:: Lista de tareas ::
**1)** Según el texto sobre los sistemas electorales, ¿en qué periodos rigió en España un sistema mayoritario puro?
**2)** Por favor, prosigue el texto sobre los sistemas electorales a partir de su última oración.

:: Fragmento del texto ::
**********

En realidad el problema de traducir los votos de las elecciones en escaños parlamentarios no tiene fácil solución, puesto que se haga como se haga siempre aparecerán distorsiones de algún tipo. A ello se suma la intencionalidad de evitar que el parlamento se convierta en una jaula de grillos de difícil gobernabilidad, por lo que suele ser frecuente que se introduzcan filtros para evitar una fragmentación excesiva a costa, como cabe suponer, de las candidaturas minoritarias.

Por lo general, las leyes electorales de los diferentes países se encuentran entre los dos extremos marcados por el sistema mayoritario puro y el sistema proporcional puro, cada uno de los cuales con sus ventajas e inconvenientes.

En un sistema mayoritario puro como el británico, que también fue el que rigió en España durante la Restauración y la II República, el país está dividido en tantas circunscripciones como escaños parlamentarios, y en cada una de ellas se presenta un único candidato por partido ganando el escaño aquél que consiga más votos, aunque sea por la mínima diferencia con el segundo. Es un sistema, pues, de todo o nada que beneficia a los partidos mayoritarios, es decir al bipartidismo, penalizando al resto de los partidos y en especial a los minoritarios.

**********

:: Extracto del listado ::
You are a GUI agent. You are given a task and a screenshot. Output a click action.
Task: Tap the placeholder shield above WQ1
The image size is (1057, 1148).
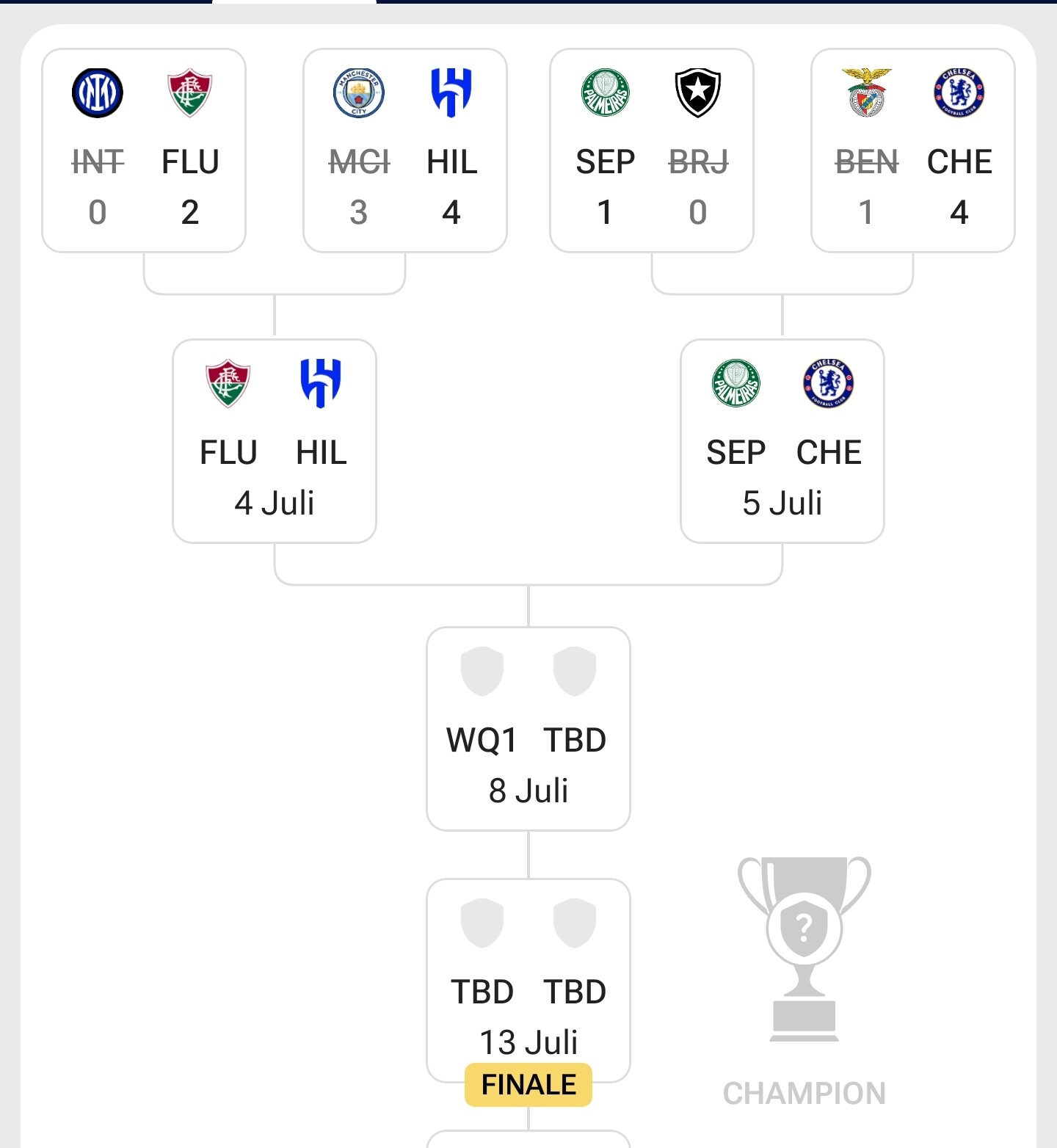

**********

:: Respuestas por tarea ::
**1)** Durante la Restauración y la II República.

**2)**
El caso opuesto es el proporcional puro, en el que el país es una única circunscripción donde todos los partidos se presentan en lista única y, salvo el inevitable ajuste de los restos, es decir, los votos que quedan sobrantes por una razón u otra, es el que menos distorsiones introduce. En su contra, cuenta el hecho de que fomenta la fragmentación parlamentaria dificultando la formación de gobiernos estables. En España se aplica tan sólo en las elecciones europeas, no así en las nacionales de diferente rango.

Para las elecciones generales en España se sigue un sistema intermedio que hace coincidir a las circunscripciones electorales con las provincias, aplicando para el reparto de los escaños la conocida como ley D´Hont por el apellido de su creador, el jurista belga Victor d’Hondt en 1878, que ya ha llovido.

La primera distorsión viene impuesta por la división provincial, ya que aunque los 350 escaños del Congreso se reparten entre las 50 provincias, Ceuta y Melilla de manera proporcional a su población, impone ciertos límites garantizando un mínimo de dos diputados a todas las provincias excepto Ceuta y Melilla, que eligen uno. Este “suelo”, poco relevante para las provincias más pobladas, introduce una sobrerrepresentación de las provincias con menor población y todavía más con Ceuta y Melilla, lo cual favorece a los partidos mayoritarios al hacer que un escaño, pongamos por ejemplo de Soria, “cueste” muchos menos votos que uno de Madrid o Barcelona.

En consecuencia salen perjudicados los partidos minoritarios, que en las provincias con poca representación se enfrentan a problemas similares a los de sus equivalentes en los sistemas mayoritarios puros.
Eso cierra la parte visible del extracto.